The New York Giants went for a disciplinarian. The Washington Redskins grabbed hold of a legend. The Atlanta Falcons nabbed an up-and-coming coordinator.
Of all the head coaching hirings that unfolded this month, the most curious was made by the Chicago Bears.
Not that there's anything wrong with Lovie Smith, who, like the Cincinnati Bengals' Marvin Lewis, had studiously prepared for this. Rather, it was the way the Bears went about their coaching search that makes you wonder whether general manager Jerry Angelo really knew what he wanted and really wanted what he knew.
Let's review. Angelo's first choice was Louisiana State's Nick Saban, a coach he promptly insulted with a lowball offer of $3.5 million per year. (Consider that Steve Spurrier got $5 million per year to leave Florida and failed in Washington; Saban coached the co-national champions.)
Spurned by Saban, Angelo went after three more college coaches. But Maryland's Ralph Friedgen, Iowa's Kirk Ferentz and California's Jeff Tedford all passed.
In the meantime, the Bears lost one of their backup choices, Jim Mora Jr., to the Falcons.
Now it was down to two finalists - Smith, whose St. Louis Rams defense had a meltdown in a playoff loss to the Carolina Panthers, and Russ Grimm, the offensive line coach with the Pittsburgh Steelers. Grimm acknowledged that he was shocked the Bears called, and showed up for his first head coaching interview in a sweater and slacks. No wonder Smith won.
With one vacancy left - the Oakland Raiders, naturally - most teams appeared to get what they wanted. The Giants replaced Jim Fassel's Club Med approach with Tom Coughlin's iron hand, the Redskins got instant credibility in Joe Gibbs, and the Buffalo Bills got an offensive mind (Mike Mularkey) who may be able to resuscitate quarterback Drew Bledsoe's career.
But maybe the best hire was made by, gasp, the Arizona Cardinals. If there's a chance for the Cardinals to shake their ineptitude, Dennis Green will find it.
What goes around ...
How's this for symmetry? The Green Bay Packers were bounced out of the playoffs because they couldn't convert fourth-and-one at the goal line and gave up a huge fourth-and-26 play at Philadelphia against the Eagles last week.
But the Packers only got to the playoffs because the Minnesota Vikings couldn't score on fourth-and-one at the goal line and gave up a game-winning touchdown on fourth-and-25 at Arizona in Week 17.
Tired of having Steve McNair limp into the postseason with an assortment of injuries, the Tennessee Titans will study every play on which their quarterback got hit this season to see whether some of the punishment can be avoided.
"We've done a real good job protecting him from a sack standpoint, but our sack numbers don't correlate with his injuries right now," Titans coach Jeff Fisher said. "We'll have to look and see what happened."
McNair threw 11 touchdown passes and three interceptions in seven games before he strained his calf.
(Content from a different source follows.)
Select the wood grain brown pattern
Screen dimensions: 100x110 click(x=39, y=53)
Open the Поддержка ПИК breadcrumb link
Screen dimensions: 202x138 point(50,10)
He threw for eight touchdowns and seven picks in seven games after the injury.
The fallout from St. Louis coach Mike Martz's vote of no-confidence in quarterback Marc Bulger should signal the return of Kurt Warner next season as Rams starter. ... Marvin Lewis doesn't want the distraction of a quarterback controversy in training camp, so the Bengals' coach says he and his offensive coaches will make a decision by the May minicamp on Jon Kitna or No. 1 pick Carson Palmer as the starter. ... Gregg Williams, deposed Bills coach, landed in Washington as defensive coordinator under Gibbs. Here's the bad news for the Redskins: The Bills ranked last in the NFL in take-aways this season for the second year in a row. ... As if things weren't tense enough in San Diego after the Chargers' 4-12 season, GM A.J. Smith already is upset that coach Marty Schottenheimer didn't move more quickly to bring in Ted Cottrell as his new defensive coordinator. While Schottenheimer considered his options, Cottrell went to the Vikings. ... Kevin Gilbride, who lost his offensive coordinator job in Buffalo when Williams was fired, interviewed last week for the head coaching job at Cornell.
Compiled from interviews, wire services and reports from other newspapers.